**Task directions:** Would you write out the entries that follow word for word, omitting any images?
──────── Input material
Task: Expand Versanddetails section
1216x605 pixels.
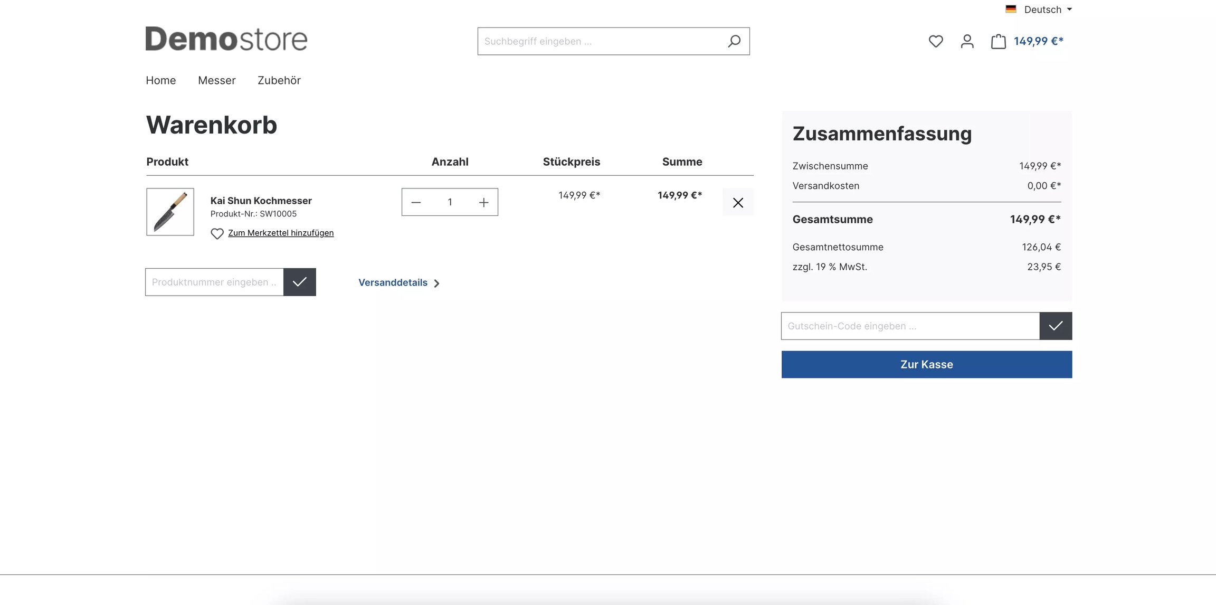Action: [x=398, y=282]
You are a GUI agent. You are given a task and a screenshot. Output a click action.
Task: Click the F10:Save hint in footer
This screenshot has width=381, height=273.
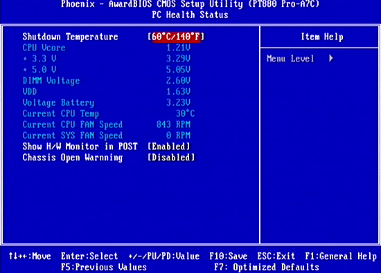point(229,256)
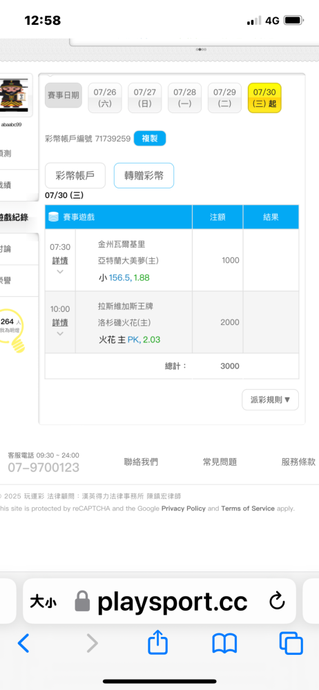Select the 07/26 (六) date tab
Viewport: 319px width, 690px height.
(x=105, y=98)
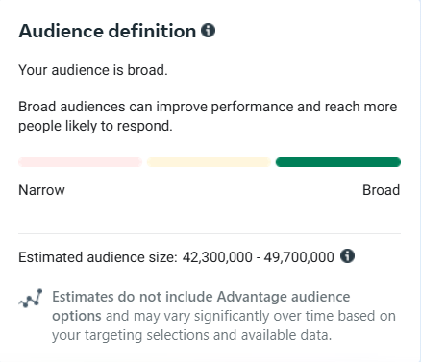Select the green broad segment of the meter
Viewport: 421px width, 362px height.
tap(338, 162)
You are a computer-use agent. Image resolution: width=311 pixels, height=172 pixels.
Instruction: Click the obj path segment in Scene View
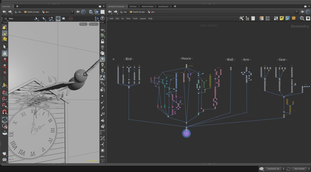[x=19, y=12]
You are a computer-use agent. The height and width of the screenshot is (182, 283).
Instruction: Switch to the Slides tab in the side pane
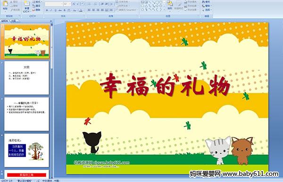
────────────────
**Output of the exercise:**
Task: Expand Versanddetails section
1216x605 pixels.
Action: [x=398, y=282]
You are a GUI agent. You are given a task and a screenshot. Output a click action.
Task: Click the F10:Save hint in footer
This screenshot has width=381, height=273.
point(229,256)
Select the 07/26 (六) date tab
Viewport: 319px width, 690px height.
(x=105, y=98)
Select the green broad segment of the meter
Viewport: 421px width, 362px height.
tap(338, 162)
You are a computer-use agent. Image resolution: width=311 pixels, height=172 pixels.
Instruction: Click the obj path segment in Scene View
[x=19, y=12]
You are a computer-use agent. The height and width of the screenshot is (182, 283).
Instruction: Switch to the Slides tab in the side pane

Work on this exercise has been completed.